Screenshot grounding data:
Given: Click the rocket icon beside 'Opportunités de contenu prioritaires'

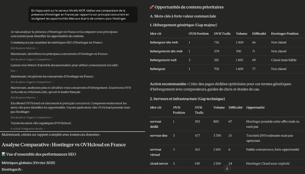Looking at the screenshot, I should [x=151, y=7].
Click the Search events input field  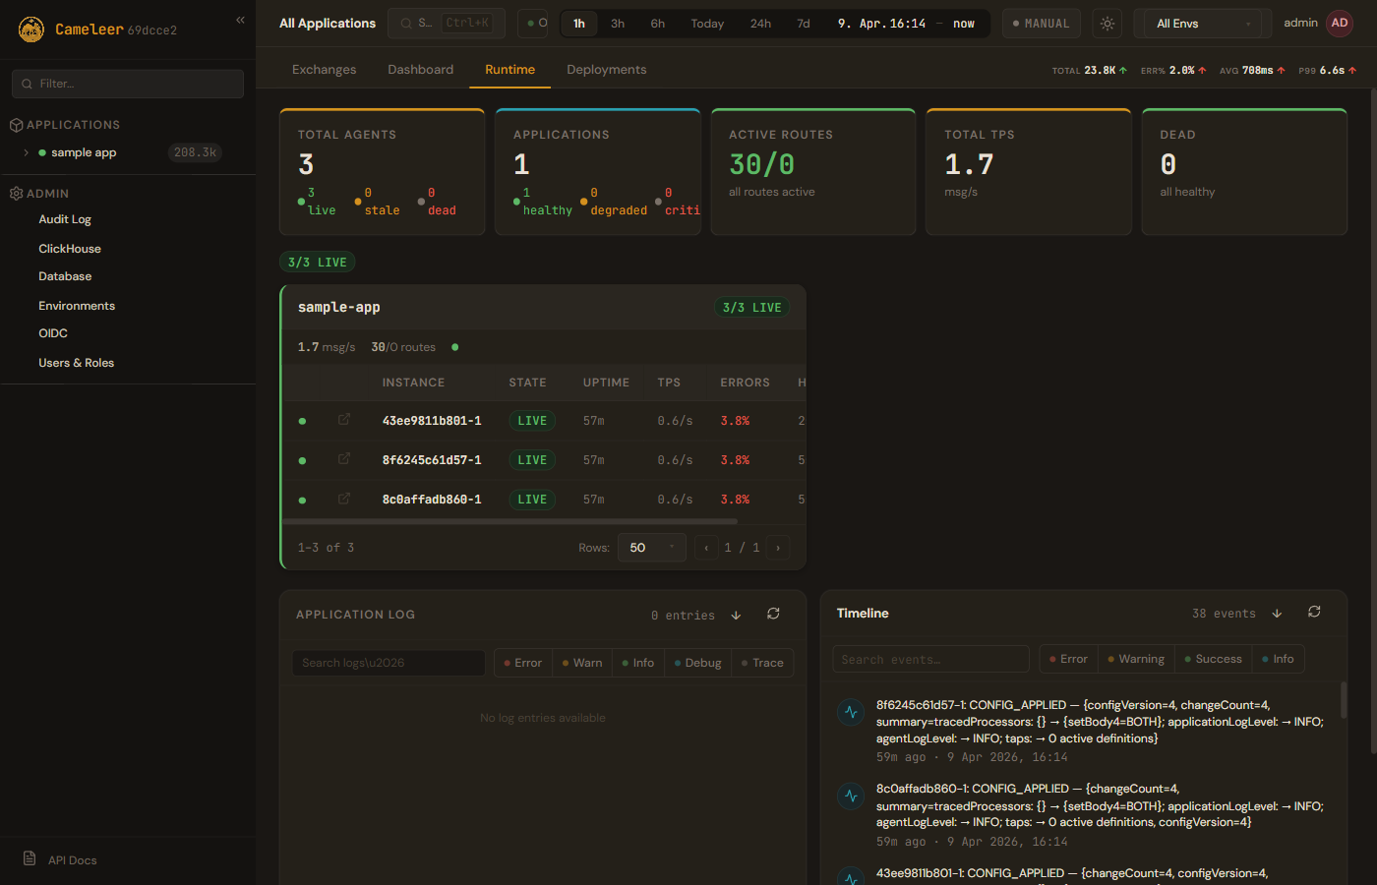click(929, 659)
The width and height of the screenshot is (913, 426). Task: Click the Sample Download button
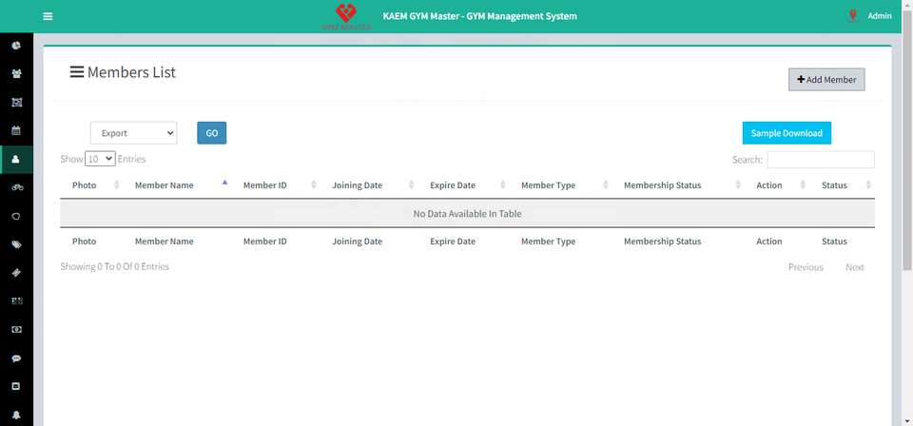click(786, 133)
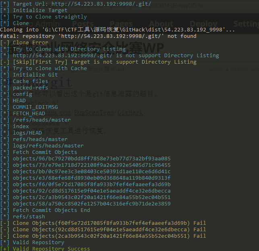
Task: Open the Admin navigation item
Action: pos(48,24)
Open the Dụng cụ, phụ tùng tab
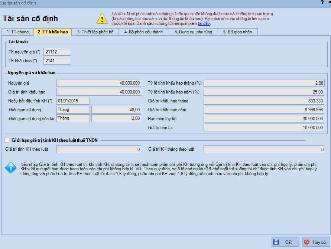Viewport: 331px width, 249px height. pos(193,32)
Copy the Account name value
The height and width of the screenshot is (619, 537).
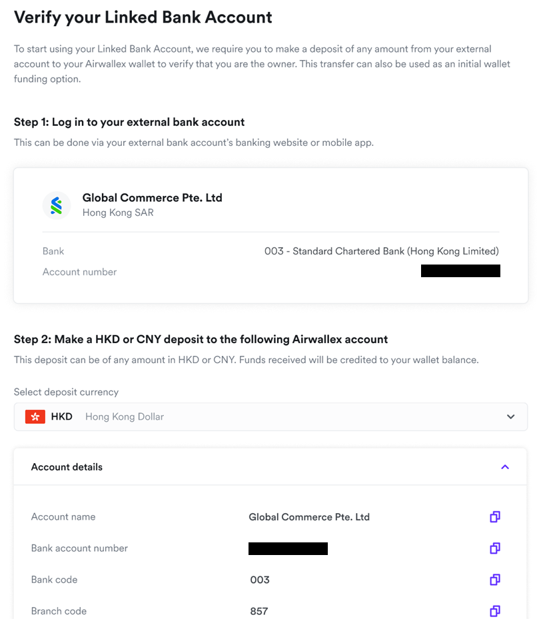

YOUR TASK: Produce an exact copy of the lines from the line with "Open the Dụng cụ, phụ tùng tab" through the last line of the data above, both ends included. No pictures belong in it.

PROBLEM SOLUTION:
Open the Dụng cụ, phụ tùng tab
Viewport: 331px width, 249px height. pos(193,32)
Copy the Account name value
The height and width of the screenshot is (619, 537).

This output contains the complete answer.